> Exercise brief
Copy every line of the records below that holds the word "Screenshot".
*** Block opens ***
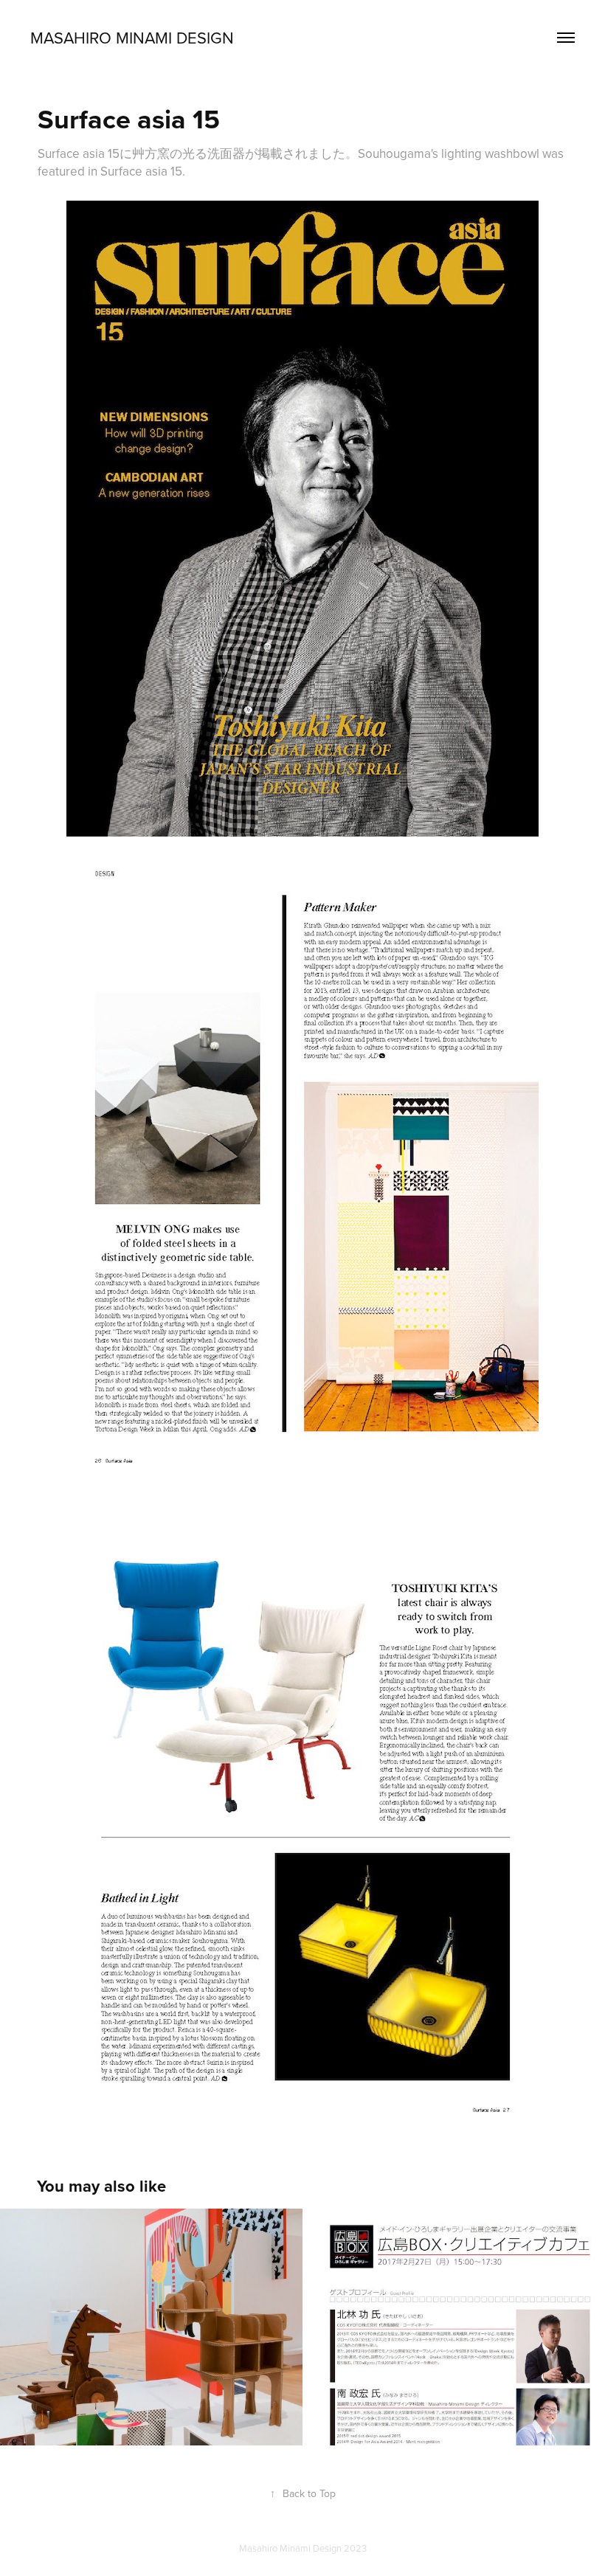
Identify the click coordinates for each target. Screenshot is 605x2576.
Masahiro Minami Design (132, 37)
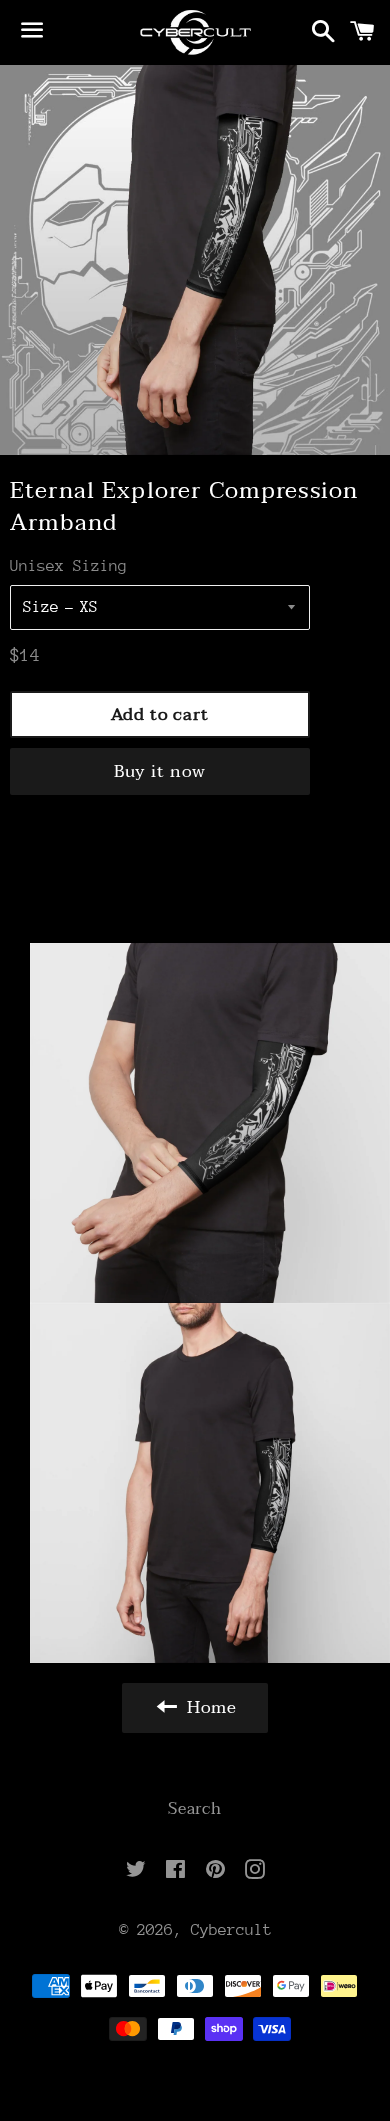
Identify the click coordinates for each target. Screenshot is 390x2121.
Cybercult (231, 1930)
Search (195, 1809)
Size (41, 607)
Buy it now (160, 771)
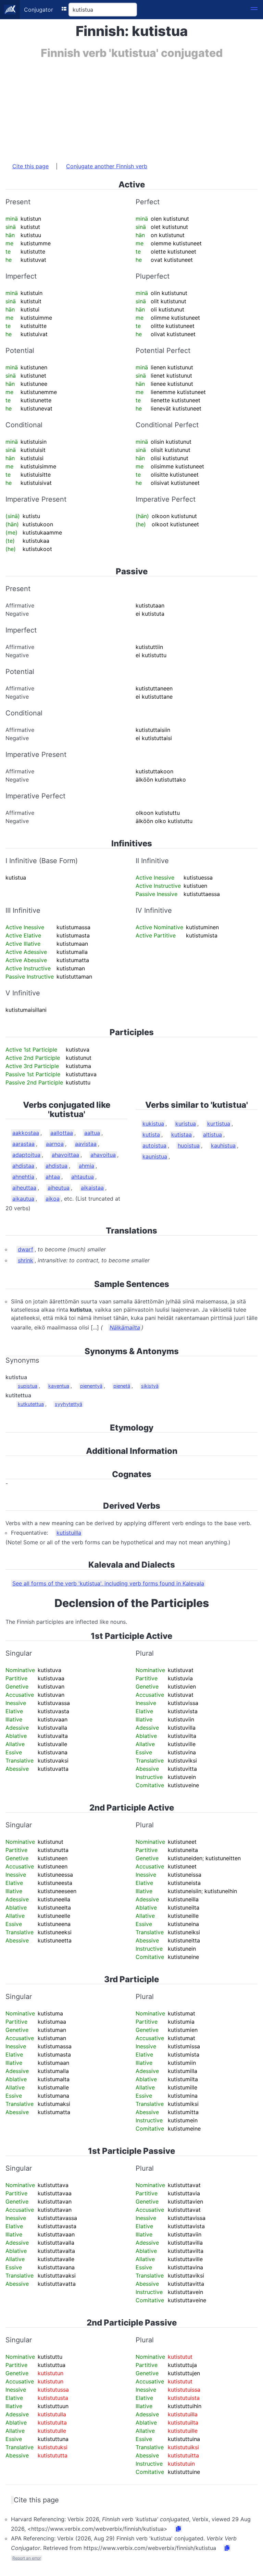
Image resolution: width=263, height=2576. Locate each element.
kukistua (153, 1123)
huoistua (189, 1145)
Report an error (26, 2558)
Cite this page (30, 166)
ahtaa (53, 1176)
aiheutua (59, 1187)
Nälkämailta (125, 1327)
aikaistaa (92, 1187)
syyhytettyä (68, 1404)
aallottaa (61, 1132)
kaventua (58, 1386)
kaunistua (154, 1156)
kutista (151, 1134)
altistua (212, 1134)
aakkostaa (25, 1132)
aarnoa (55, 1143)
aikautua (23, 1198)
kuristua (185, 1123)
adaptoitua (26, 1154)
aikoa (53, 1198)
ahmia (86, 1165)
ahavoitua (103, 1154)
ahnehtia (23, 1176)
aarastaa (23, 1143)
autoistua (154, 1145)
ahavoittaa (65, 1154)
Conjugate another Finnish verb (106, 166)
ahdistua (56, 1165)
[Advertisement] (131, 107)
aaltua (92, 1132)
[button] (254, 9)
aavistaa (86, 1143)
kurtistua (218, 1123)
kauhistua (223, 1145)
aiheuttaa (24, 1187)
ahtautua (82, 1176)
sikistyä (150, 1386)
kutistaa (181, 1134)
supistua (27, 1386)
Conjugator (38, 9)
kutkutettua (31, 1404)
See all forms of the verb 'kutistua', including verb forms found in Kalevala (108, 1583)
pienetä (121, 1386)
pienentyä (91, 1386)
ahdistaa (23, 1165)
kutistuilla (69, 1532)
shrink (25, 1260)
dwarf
*** Block closes ***
> Task response
Identify the click coordinates for each target. Screenshot is 605x2576.
Identify the click coordinates for each target. Screenshot is 390x2121.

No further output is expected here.